Love and stuff is also represented on the album by Heartbreak Song, where Trace keeps turning the dial to find a song ‘to share my pain’; Finding My Groove, a middle of the dirt road ballad with soft acoustic guitar and a rhyme ‘needle on vinyl/rescue-me revival’; Live It Lonely (‘if I lost my one and only’); Cowboy Up, a neat song where Trace pinches himself at how lucky he is to have his belle; and Honey Child (‘I’m gonna love you old school’), which uses the backing vocalists expertly.
A collaboration between Paul Overstreet, Kendall Marvell and Dan Auerbach led to Cadillac’n, a charming driving song where ‘baby’s on my right, wind in her hair’. Alt-rock pinup Melissa Etheridge duets on the power ballad Love Walks Through The Rain, a song co-written by Marla Cannon-Goodman with orchestral flourishes. Memory To Memphis features a harmonica solo from Stevie Wonder and bluesy wailing from Keb Mo, while Trace tells about his trip across America to get an ex out of his mind.
It’s a Good Thing I Don’t Drink has Trace pleading his own defence on ‘a harmless joke’ between three friends. It includes the word ‘fornicators’ in the chorus, which is a very Trace Adkins word. Like Toby Keith, he’s the kind of guy (at least in her persona) who doesn’t take any prisoners. Another standout track, which first appeared on a 2011 album, is If I Was a Woman (‘I’d love a man like me!’), where Trace and his great mate Blake Shelton trade quips over a sort of honkytonk Buble sound.

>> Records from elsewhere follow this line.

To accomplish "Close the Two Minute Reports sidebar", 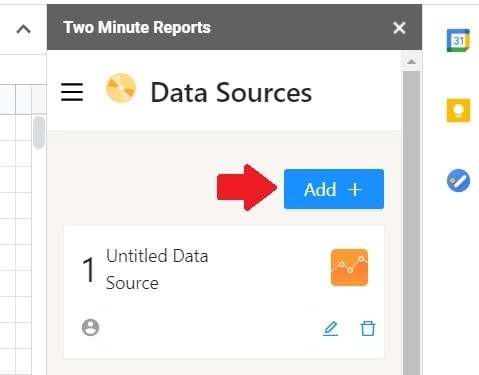I will [x=399, y=28].
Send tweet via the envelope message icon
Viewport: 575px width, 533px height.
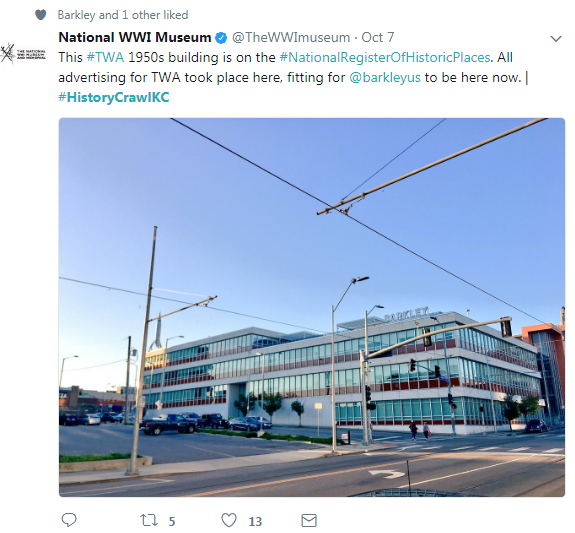309,520
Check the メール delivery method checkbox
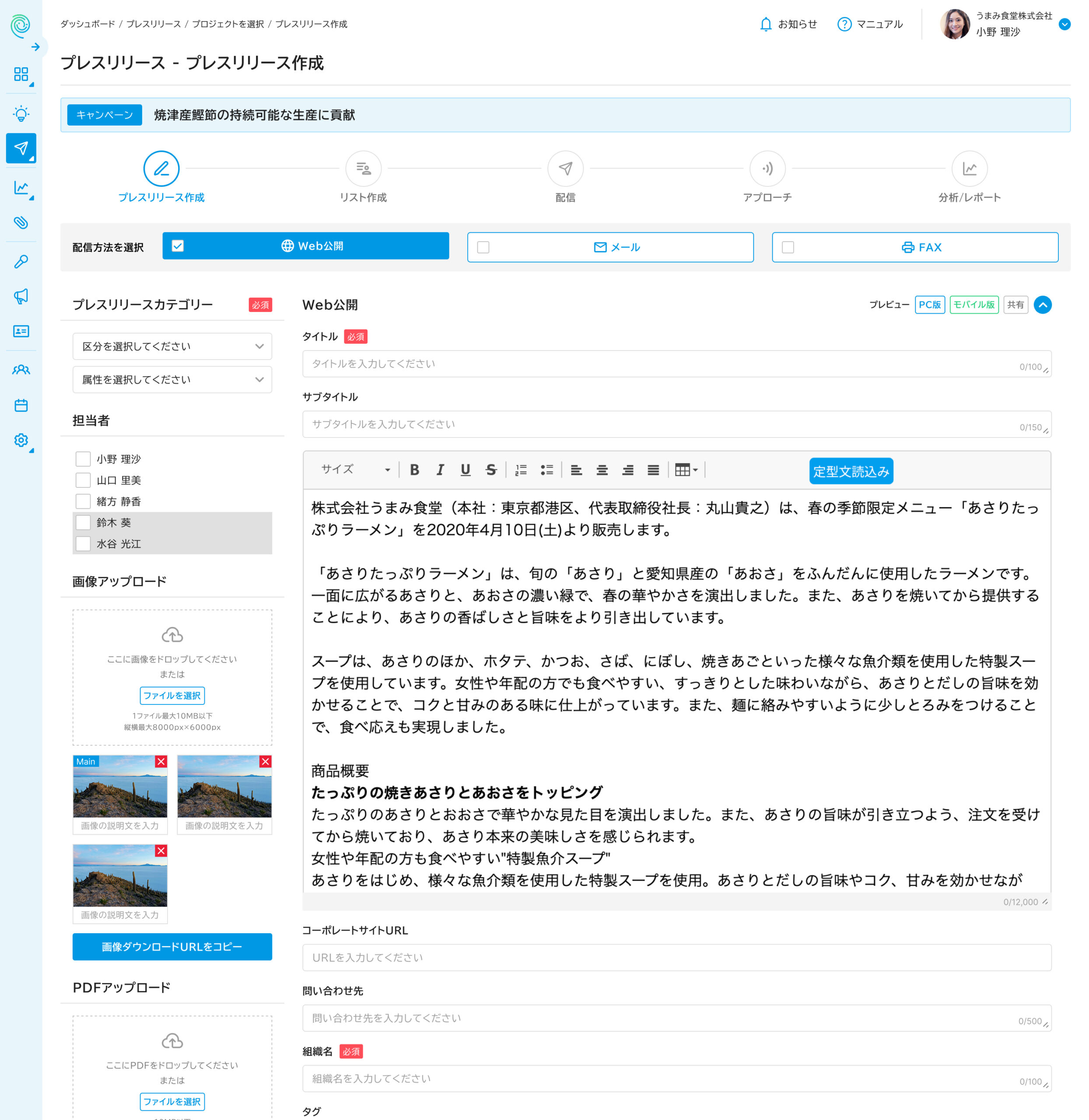1089x1120 pixels. (483, 247)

Got It Down was gifted to him by Craig Wiseman. Trace is ‘still hanging tough for another round’, chuckling to himself before a verse dedicated to his ‘baby’ and the arguments they have. Like Toby, Trace’s voice is full of character and I wish some of the contemporary voices had even HALF as much. I love the ad libs at the end of the song too, as Trace demands ‘a big old country-and-western ending…not exactly what I had in mind’. The album closer Welcome To is another Wiseman co-write (perhaps rejected by Blake?) which frames a visit to a small town as ‘between the Welcome To and the Y’All Come Back’.
I wonder if Snoop Dogg has heard of Hank Williams and George Jones, who are both namechecked on the duet So Do The Neighbors, which may well use the same backing track as Where My Country Girls At, the dopey tune with Pitbull and Luke Bryan collecting a big cheque for doing not very much. Similarly silly is Low Note, where Trace advises the listener to tell their boss to shove it and ‘leave ‘em on a low note’, matching the lyric with his deep vocal tones.
No Trace Adkins fan will complain about hearing 25 tunes. Morgan Wallen has spent most of this year enjoying the fruits of his 30-track album, while Jason Aldean is preparing a hybrid 30-track set with 20 originals and 10 live versions of his hits. The future is music, and lots of it, and Trace is in on the act too. He’s got plenty of gigs lined up in 2022. I wish he’d find time to come to the UK!